Let’s look at physical retail stores as an example, early digital disruption happened when Amazon.com expanded beyond books. Customers began going into storefronts to compare prices and find better deals using their smart phone while still at the retailer’s physical location. Like the others mentioned above, these disruptions were relatively slow and the impact was mild compared to what is just ahead.
Some of our most iconic pastimes have been bombarded by change of late: companies like Hulu and Netflix are disrupting TV; telepresence, teleconferencing, and telecommuting are impacting the very idea of showing up to an office every morning; Uber continues to disrupt the taxi industry worldwide; the music business is subject to frequent and unyielding overhauls from new streaming platforms; the travel industry has been turned on its head since Expedia came onto the scene in 2001; even professional sports have experienced some mild turbulence as the popularity of fantasy leagues has swollen to pop-cultural proportions.
Thanks to Venmo, Paypal, and Apple Pay, to name a few, payments are becoming increasingly digitized. And why go to a real gym when you’ve got a personal trainer in the form of a YouTube video? You could also meet with a real trainer via SKYPE while your smart watch records your progress.
Even courtship and dating — some of mankind’s oldest, most enduring customs — have been revolutionized through social platforms like Tinder and OKCupid, or more “traditional” dating sites like EHarmony and Match.com.
While some industries have been affected more than others, it’s a Hard Trend that the transformational changes caused by digital disruption are increasing in frequency across the board, and will continue to do so. The question is: Are you simply going to react to these changes, or are you going to put yourself ahead of them?

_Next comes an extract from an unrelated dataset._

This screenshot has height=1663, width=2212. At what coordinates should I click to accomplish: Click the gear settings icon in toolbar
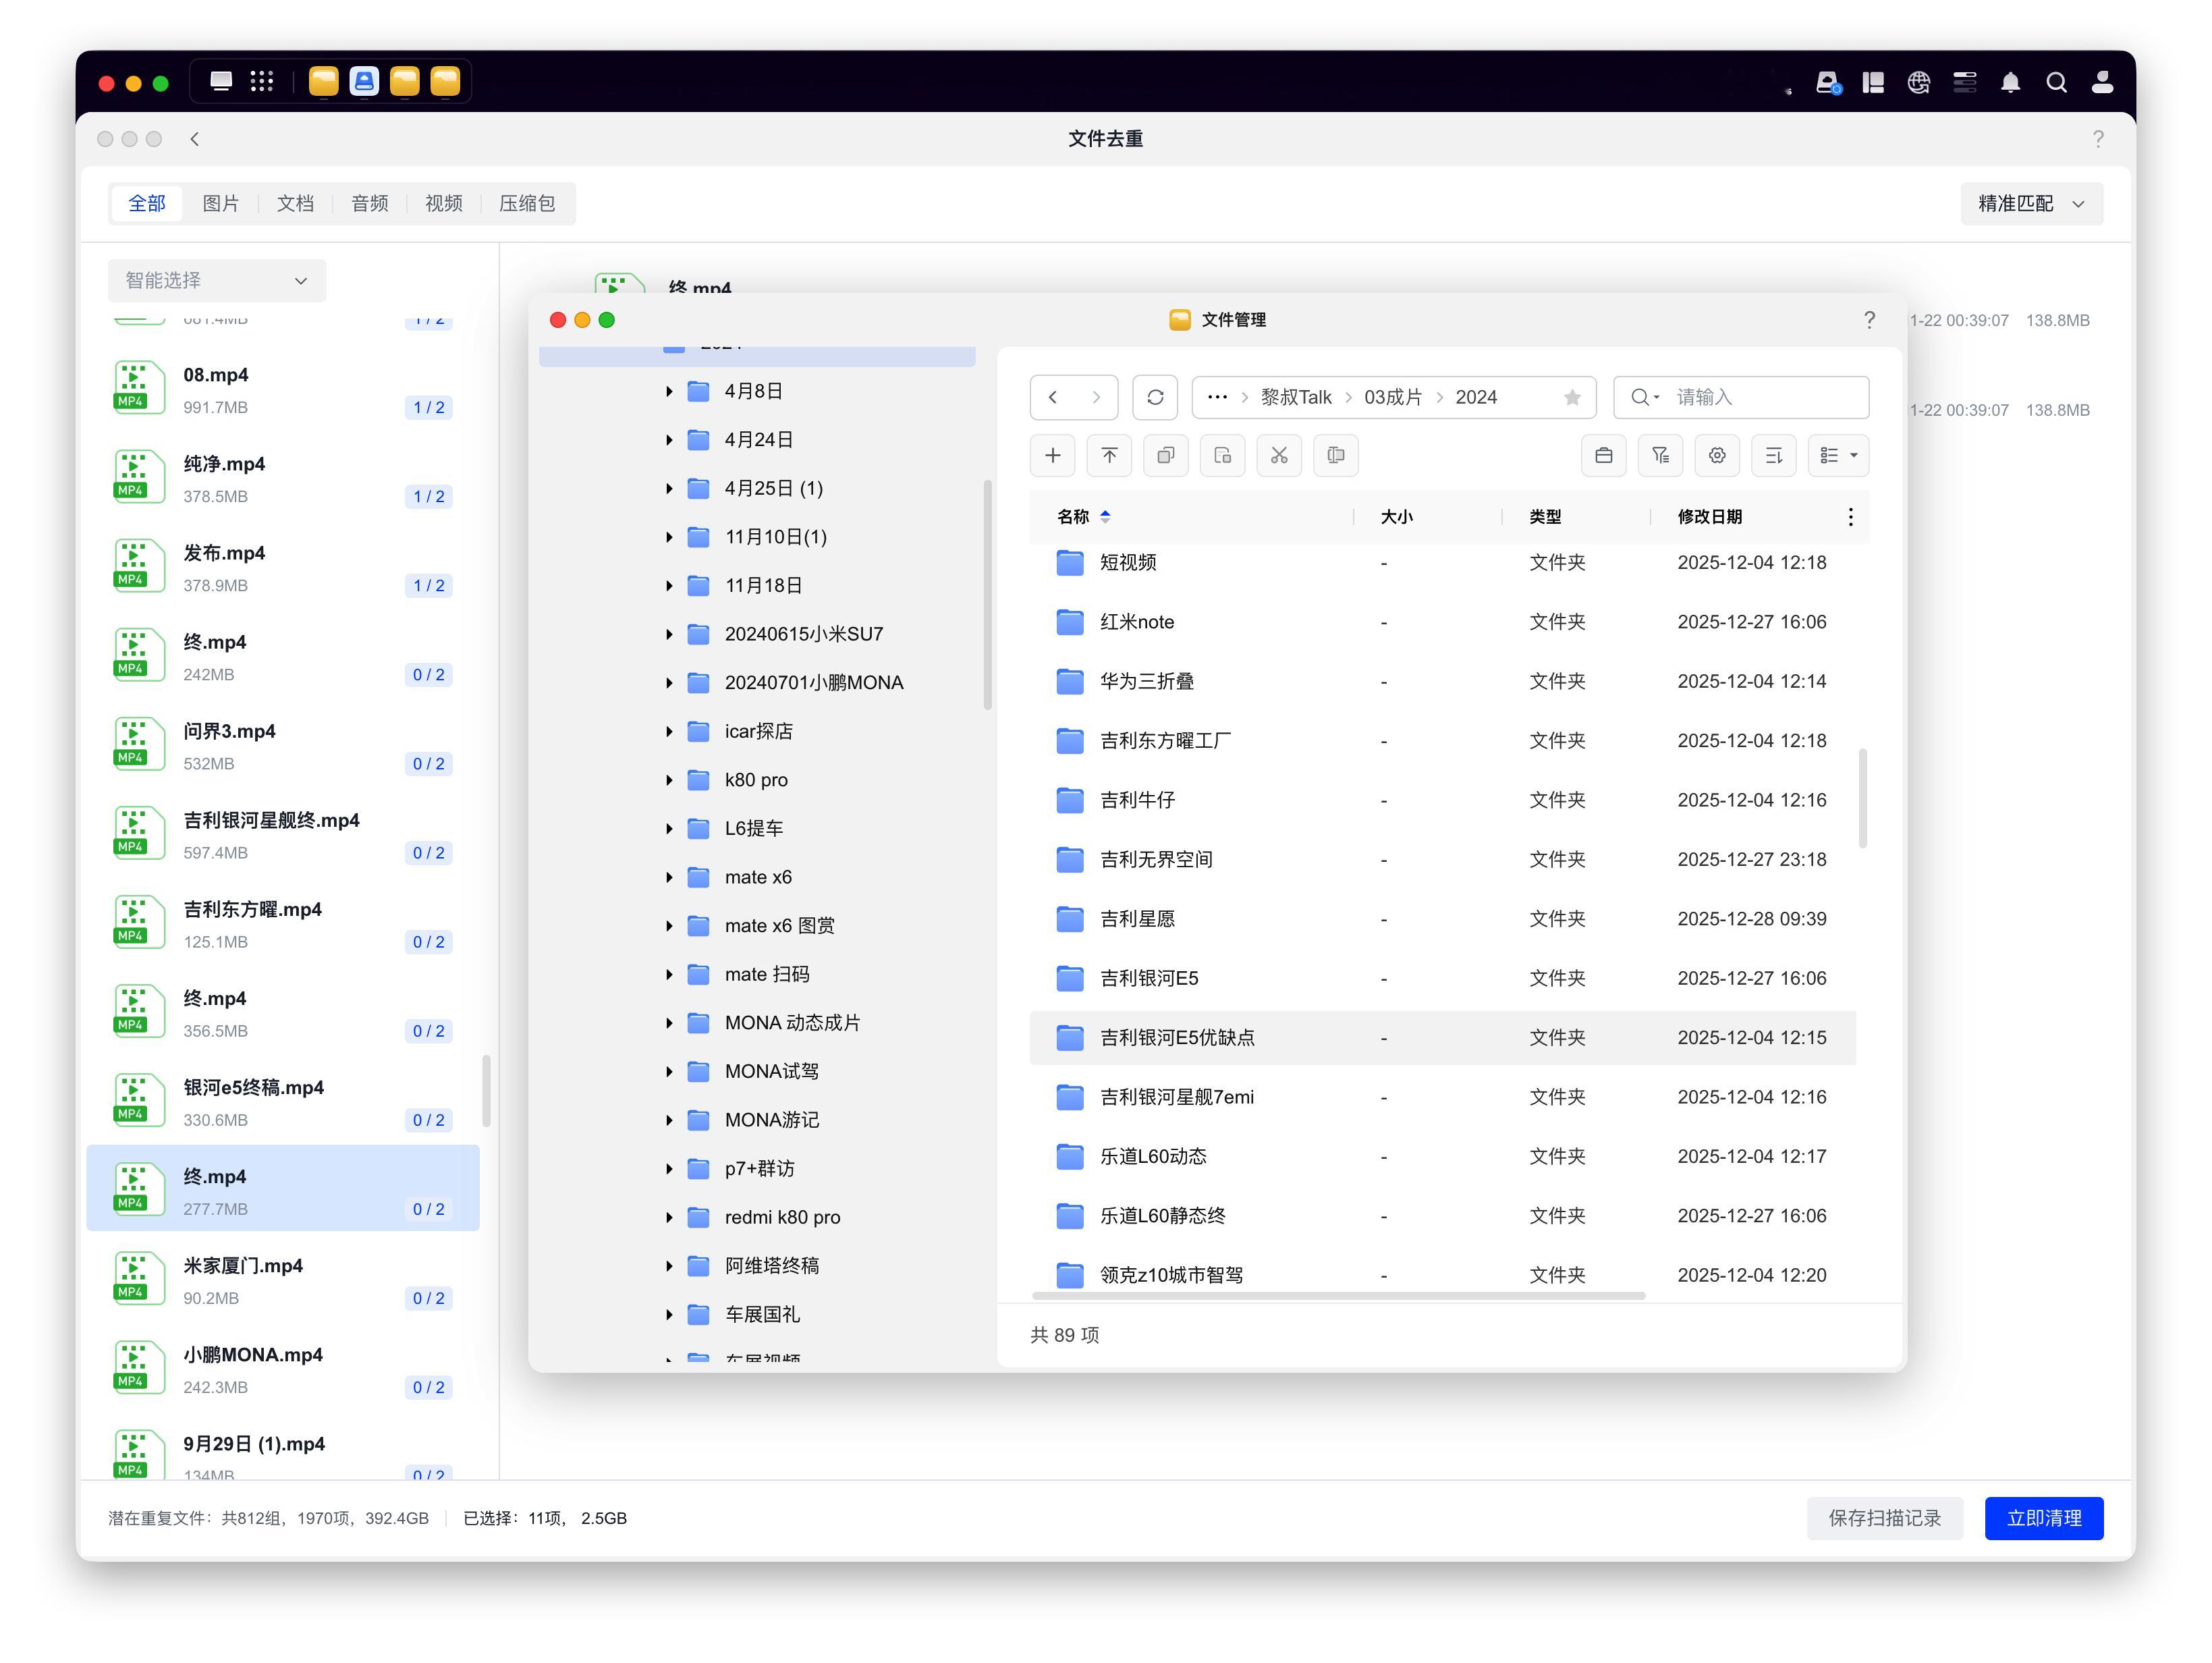click(1716, 456)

The basic thinking is that people don’t like change — which is, of course, untrue. In fact, we’re born craving change. Babies are often in a state of what seems like perpetual dissatisfaction, crying out until they’re fed or physically changed. As adults, we take vacations; we move to new locations, we change jobs and even change careers in an effort to create a better future. These are quick examples of positive changes you are creating, which translates to change from the inside out.
So what, then, is negative change? It’s the kind of change that affects you personally and you don’t see it coming: an erratic performance by the stock market, unplanned travel delays, a sudden drop in property values, or being unexpectedly laid off.

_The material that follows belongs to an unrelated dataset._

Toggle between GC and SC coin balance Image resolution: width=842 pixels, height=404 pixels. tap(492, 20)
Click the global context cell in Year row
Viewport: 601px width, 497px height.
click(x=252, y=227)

Right now, the way most of us respond to negative change is reactive instead of anticipatory. We get burglar alarms after the first robbery; we diet and exercise when the doctor advises us, but not before; we wait until our relationships are on the cusp of imploding before trying to fix them.
We do these things in hindsight rather than foresight, anticipating and planning for what might happen. But if, extrapolating this idea to industries affected by waves of digital disruption, we become anticipatory about disruption, we can put ourselves ahead of the curve. By digitally disrupting ourselves instead of passively, reactively waiting for it to happen, we can make disruption our biggest competitive advantage — leading the way for personal, business and industrial innovation instead of trying to keep up with the pack in some middling effort to survive.
Digital disruption is increasing exponentially, thanks to advances in the Three Digital Accelerators I mentioned earlier. You will be disrupted if you haven’t already; if you have, you’ll soon face a new wave of disruption, revolutionizing your industry. By using anticipatory methods to ensure you’re riding the crest of this digitally disruptive wave, you’ll end up leading the pack and pushing your industry as far as your creativity and imagination can take you.
What digital disruptions do you see that will transform industries?